__Work required__: Will you reproduce verbatim every row from the very start down to the one containing "Action: pos(264,38)", with both the first and that last row included?

================

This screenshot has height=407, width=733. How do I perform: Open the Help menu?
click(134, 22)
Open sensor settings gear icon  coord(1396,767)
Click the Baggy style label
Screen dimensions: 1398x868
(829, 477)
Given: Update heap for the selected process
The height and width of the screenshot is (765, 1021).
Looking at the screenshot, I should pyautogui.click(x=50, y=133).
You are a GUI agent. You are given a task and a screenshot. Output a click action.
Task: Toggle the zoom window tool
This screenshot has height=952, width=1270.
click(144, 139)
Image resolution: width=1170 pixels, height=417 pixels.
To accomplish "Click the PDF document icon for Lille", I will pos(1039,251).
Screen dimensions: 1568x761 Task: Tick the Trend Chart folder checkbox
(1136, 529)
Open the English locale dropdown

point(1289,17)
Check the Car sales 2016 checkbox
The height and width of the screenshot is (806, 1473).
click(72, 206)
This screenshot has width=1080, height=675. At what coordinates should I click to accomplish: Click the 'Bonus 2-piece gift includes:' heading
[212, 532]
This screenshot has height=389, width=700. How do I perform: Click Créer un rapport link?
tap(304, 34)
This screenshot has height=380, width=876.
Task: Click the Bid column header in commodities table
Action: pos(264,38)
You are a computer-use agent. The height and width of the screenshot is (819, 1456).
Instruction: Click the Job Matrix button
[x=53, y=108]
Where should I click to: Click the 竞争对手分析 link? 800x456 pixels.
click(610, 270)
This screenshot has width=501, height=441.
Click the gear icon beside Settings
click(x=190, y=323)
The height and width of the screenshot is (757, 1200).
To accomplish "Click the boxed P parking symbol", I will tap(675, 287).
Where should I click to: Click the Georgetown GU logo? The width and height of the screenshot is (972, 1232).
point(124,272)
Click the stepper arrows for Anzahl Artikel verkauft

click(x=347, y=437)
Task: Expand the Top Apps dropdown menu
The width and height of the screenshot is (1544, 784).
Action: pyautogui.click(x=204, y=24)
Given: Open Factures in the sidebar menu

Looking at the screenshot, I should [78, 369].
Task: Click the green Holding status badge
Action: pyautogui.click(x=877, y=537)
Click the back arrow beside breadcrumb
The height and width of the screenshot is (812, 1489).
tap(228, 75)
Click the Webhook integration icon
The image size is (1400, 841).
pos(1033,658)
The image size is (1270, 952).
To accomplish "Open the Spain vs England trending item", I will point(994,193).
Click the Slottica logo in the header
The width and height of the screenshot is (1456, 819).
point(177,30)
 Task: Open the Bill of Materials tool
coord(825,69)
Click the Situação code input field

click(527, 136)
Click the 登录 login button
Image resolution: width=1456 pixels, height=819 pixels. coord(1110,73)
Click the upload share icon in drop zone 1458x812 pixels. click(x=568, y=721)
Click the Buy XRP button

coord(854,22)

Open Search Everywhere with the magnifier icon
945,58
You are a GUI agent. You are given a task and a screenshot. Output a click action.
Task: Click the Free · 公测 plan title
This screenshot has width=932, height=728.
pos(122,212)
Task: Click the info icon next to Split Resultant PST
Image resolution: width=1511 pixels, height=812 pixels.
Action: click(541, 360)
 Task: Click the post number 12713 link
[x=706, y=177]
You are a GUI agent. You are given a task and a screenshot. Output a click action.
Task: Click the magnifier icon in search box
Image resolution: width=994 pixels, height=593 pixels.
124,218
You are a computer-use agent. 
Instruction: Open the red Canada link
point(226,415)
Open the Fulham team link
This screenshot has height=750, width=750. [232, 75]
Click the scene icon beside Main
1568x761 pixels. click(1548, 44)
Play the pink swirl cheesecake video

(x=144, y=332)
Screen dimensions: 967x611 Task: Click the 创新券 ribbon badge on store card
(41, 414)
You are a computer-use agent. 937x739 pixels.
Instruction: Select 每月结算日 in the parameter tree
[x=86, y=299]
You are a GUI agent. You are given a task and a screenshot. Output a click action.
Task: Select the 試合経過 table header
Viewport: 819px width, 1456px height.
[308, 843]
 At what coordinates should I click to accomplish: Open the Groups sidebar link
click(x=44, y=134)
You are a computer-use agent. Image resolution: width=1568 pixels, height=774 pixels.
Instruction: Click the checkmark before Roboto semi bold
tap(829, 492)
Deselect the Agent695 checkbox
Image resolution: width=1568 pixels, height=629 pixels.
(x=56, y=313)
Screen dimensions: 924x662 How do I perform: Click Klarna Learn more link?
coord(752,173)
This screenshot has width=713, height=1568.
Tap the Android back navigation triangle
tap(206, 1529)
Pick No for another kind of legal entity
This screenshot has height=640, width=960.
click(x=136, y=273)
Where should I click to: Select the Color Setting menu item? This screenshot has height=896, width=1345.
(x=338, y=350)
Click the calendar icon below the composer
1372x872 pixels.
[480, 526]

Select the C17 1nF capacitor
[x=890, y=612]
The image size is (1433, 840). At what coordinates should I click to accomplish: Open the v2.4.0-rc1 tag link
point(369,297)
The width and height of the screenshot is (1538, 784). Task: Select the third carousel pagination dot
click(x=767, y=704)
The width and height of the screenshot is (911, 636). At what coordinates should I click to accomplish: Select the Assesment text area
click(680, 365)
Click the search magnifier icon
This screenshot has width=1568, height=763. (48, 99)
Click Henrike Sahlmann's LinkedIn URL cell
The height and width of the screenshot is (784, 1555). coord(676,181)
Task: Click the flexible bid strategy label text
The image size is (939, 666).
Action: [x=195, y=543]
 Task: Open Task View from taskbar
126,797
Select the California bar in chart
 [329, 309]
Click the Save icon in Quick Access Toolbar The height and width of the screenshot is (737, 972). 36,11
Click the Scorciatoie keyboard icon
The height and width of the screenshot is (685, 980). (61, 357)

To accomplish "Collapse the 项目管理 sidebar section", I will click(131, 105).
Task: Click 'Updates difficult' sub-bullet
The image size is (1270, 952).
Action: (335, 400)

================

__Completed task__:
This screenshot has height=407, width=733. How do I perform: Open the Help menu?
click(134, 22)
Open sensor settings gear icon  coord(1396,767)
Click the Baggy style label
Screen dimensions: 1398x868
(829, 477)
Given: Update heap for the selected process
The height and width of the screenshot is (765, 1021).
Looking at the screenshot, I should pyautogui.click(x=50, y=133).
You are a GUI agent. You are given a task and a screenshot. Output a click action.
Task: Toggle the zoom window tool
This screenshot has height=952, width=1270.
click(144, 139)
Image resolution: width=1170 pixels, height=417 pixels.
To accomplish "Click the PDF document icon for Lille", I will pos(1039,251).
Screen dimensions: 1568x761 Task: Tick the Trend Chart folder checkbox
(1136, 529)
Open the English locale dropdown

point(1289,17)
Check the Car sales 2016 checkbox
The height and width of the screenshot is (806, 1473).
click(72, 206)
This screenshot has width=1080, height=675. At what coordinates should I click to accomplish: Click the 'Bonus 2-piece gift includes:' heading
[212, 532]
This screenshot has height=389, width=700. How do I perform: Click Créer un rapport link?
tap(304, 34)
This screenshot has height=380, width=876.
Task: Click the Bid column header in commodities table
Action: pos(264,38)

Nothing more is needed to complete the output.